# Activity
Copy, exactly and without additions, every line in the records below from the one holding "You are a GUI agent. The screenshot is 277×2576." through the one holding "Returns and Cancellation (75, 1981)", both ends included.

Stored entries
****************
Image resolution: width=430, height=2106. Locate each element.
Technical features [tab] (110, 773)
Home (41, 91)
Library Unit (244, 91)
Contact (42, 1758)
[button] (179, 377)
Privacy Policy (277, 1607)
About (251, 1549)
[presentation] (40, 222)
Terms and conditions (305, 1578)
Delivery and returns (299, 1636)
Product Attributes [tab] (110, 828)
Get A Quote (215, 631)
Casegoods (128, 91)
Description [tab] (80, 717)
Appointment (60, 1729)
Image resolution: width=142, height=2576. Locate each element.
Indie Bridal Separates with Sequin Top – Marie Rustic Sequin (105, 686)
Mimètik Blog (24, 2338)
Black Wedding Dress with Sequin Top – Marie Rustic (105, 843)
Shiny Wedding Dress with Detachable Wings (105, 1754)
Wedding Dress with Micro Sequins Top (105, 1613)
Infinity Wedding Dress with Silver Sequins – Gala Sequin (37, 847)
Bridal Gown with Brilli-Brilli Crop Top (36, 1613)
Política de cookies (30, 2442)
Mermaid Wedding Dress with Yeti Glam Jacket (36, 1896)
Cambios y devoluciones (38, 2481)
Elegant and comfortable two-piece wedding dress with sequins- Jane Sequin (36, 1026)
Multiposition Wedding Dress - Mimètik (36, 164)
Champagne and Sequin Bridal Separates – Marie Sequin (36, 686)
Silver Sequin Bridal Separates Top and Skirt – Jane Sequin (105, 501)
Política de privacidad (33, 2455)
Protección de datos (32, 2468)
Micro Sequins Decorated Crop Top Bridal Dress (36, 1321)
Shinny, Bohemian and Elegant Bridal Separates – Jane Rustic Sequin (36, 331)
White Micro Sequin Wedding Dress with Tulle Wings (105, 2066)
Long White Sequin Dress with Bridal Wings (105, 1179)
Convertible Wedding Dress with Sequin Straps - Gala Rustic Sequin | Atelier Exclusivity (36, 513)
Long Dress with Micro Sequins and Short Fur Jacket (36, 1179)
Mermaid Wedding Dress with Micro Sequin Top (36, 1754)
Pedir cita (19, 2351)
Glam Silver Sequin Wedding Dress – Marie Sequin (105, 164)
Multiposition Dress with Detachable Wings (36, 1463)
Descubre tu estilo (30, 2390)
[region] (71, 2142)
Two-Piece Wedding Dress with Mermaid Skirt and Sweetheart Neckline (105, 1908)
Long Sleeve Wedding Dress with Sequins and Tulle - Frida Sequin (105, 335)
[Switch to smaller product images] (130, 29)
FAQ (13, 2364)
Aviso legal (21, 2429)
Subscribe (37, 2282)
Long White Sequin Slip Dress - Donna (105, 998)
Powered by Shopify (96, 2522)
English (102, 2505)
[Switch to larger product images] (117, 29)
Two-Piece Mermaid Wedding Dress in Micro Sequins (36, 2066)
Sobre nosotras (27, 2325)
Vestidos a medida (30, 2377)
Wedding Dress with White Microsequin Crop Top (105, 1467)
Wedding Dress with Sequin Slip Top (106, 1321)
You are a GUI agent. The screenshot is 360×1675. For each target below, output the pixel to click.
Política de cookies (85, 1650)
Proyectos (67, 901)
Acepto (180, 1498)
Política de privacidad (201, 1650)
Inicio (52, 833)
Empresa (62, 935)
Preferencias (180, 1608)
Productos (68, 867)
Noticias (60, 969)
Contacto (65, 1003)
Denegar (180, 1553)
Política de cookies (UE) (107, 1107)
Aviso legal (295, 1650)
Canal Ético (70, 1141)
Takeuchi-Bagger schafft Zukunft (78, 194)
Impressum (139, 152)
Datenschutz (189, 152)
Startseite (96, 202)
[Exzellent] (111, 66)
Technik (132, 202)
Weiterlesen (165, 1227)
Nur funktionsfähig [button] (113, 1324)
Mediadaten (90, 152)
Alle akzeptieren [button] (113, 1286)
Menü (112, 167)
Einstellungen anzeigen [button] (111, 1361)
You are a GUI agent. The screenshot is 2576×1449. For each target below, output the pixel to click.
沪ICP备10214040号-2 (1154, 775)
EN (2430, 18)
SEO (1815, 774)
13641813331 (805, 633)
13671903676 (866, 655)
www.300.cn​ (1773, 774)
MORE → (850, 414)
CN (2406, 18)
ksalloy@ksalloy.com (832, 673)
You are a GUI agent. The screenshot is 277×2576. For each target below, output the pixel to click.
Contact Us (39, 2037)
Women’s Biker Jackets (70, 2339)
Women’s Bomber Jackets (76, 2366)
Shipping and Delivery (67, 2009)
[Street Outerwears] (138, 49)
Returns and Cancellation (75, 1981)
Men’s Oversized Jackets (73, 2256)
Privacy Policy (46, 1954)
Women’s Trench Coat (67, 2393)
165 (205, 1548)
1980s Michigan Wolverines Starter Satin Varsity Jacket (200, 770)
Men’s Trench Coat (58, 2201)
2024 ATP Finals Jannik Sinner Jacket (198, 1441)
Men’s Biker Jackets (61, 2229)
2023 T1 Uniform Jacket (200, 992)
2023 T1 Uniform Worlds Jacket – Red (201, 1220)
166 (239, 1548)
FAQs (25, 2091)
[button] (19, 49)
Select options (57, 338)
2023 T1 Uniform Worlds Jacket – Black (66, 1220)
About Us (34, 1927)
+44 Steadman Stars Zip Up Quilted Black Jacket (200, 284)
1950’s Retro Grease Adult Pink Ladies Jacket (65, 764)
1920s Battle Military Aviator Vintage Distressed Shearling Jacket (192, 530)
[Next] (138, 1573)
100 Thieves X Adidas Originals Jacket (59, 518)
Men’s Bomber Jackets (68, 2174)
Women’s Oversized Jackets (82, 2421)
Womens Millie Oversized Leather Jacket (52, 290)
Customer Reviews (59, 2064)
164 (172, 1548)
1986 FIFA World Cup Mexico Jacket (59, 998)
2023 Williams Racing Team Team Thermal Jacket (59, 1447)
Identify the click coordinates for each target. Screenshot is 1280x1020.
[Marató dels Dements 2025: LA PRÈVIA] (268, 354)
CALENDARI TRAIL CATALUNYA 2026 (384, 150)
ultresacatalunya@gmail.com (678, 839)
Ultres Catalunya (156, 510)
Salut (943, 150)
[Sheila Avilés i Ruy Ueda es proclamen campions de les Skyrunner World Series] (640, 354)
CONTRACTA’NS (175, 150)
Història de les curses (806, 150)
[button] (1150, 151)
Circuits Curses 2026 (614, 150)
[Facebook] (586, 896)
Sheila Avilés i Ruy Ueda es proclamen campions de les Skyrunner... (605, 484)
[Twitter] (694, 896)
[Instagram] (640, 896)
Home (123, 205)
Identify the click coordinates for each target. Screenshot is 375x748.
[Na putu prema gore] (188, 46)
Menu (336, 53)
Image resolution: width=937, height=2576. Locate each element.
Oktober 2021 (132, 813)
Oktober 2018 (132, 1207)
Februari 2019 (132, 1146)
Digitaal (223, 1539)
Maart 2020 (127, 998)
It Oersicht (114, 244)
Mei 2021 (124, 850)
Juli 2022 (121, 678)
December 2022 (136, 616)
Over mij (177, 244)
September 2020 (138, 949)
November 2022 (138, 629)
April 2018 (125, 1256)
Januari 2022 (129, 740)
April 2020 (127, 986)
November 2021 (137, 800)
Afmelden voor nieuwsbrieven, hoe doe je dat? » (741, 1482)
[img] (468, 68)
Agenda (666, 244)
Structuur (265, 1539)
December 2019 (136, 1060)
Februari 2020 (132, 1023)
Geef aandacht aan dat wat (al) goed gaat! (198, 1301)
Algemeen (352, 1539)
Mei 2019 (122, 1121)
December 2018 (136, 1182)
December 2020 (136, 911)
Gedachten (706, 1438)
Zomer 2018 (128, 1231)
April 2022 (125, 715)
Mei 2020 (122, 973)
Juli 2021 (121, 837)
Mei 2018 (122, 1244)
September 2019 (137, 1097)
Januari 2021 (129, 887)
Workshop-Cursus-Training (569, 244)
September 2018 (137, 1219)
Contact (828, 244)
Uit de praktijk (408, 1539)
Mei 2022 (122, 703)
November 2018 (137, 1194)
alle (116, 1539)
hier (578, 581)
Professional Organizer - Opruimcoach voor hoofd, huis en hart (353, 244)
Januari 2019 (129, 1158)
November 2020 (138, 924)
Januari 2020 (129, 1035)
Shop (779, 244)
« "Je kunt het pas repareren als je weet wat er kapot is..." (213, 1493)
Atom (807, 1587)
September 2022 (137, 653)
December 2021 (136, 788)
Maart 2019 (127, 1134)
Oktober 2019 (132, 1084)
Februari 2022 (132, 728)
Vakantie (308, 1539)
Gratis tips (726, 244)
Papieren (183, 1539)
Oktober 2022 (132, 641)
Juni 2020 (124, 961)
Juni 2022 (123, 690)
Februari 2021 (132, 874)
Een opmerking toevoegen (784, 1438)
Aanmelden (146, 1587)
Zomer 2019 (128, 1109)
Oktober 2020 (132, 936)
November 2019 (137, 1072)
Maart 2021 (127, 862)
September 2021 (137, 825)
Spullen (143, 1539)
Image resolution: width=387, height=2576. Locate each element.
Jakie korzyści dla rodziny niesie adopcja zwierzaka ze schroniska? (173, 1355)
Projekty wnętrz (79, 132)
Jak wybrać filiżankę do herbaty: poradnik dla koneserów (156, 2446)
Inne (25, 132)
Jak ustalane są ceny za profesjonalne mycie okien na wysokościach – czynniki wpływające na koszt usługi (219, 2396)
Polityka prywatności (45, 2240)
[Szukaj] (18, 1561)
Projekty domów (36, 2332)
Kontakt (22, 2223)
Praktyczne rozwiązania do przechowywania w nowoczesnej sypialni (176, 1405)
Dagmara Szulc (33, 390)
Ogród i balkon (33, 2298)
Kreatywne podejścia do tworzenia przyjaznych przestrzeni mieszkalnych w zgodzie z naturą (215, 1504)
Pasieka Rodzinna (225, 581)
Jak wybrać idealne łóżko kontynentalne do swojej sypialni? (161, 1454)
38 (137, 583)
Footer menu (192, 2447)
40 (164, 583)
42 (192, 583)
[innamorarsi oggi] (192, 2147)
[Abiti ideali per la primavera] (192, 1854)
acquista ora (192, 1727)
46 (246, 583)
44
****************
# Solution to the problem
You are a GUI agent. The screenshot is 277×2576. For each target below, output the pixel to click.
Contact Us (39, 2037)
Women’s Biker Jackets (70, 2339)
Women’s Bomber Jackets (76, 2366)
Shipping and Delivery (67, 2009)
[Street Outerwears] (138, 49)
Returns and Cancellation (75, 1981)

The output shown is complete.